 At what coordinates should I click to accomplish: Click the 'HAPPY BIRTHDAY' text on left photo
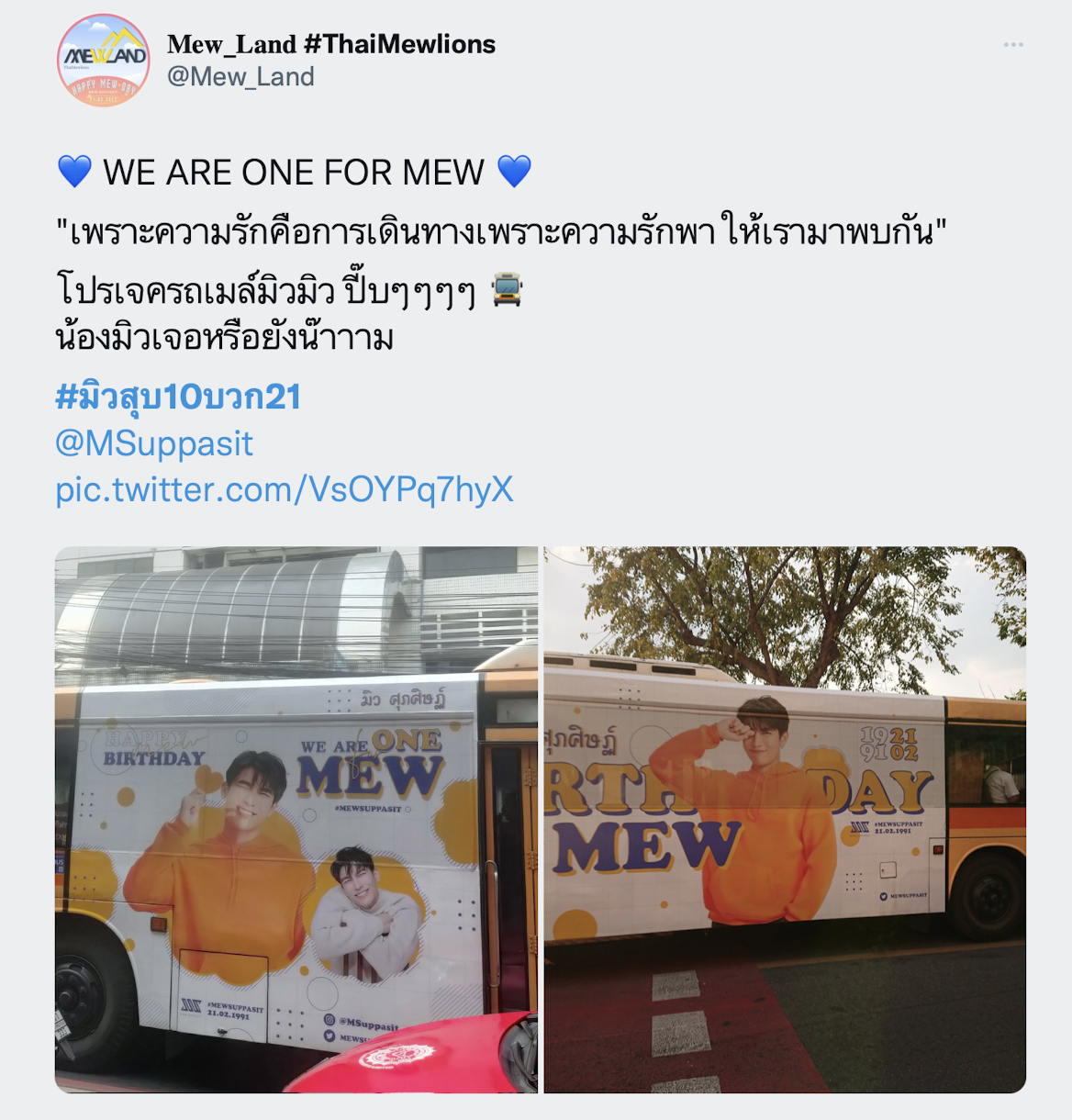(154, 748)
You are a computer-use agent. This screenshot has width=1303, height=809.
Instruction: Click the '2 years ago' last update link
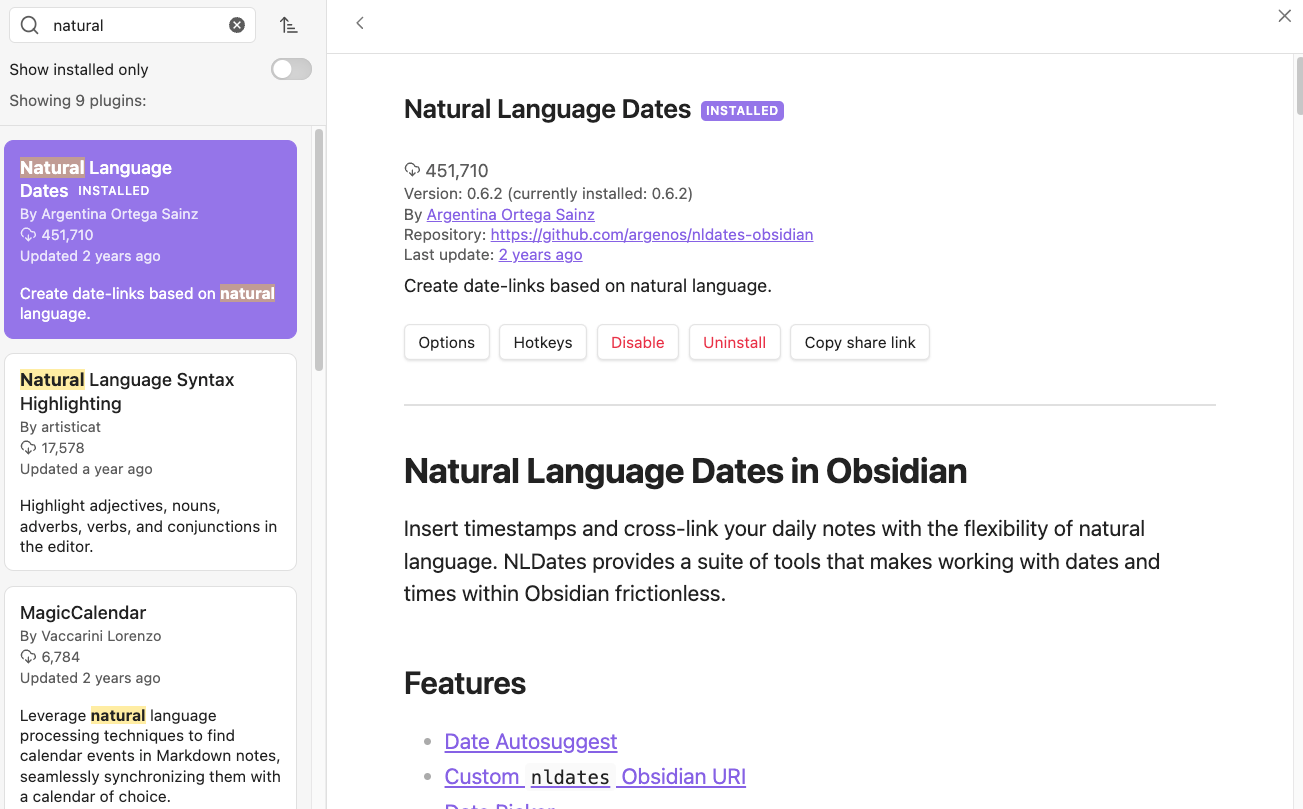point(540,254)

◇ ◇ ◇ ◇

What to produce ▸
Transcribe the full listing above exactly as it stands, minus the pictures.

Result below ▸
 At what coordinates should I click to accomplish: Click the 'HAPPY BIRTHDAY' text on left photo
(154, 748)
You are a computer-use agent. This screenshot has width=1303, height=809.
Instruction: Click the '2 years ago' last update link
point(540,254)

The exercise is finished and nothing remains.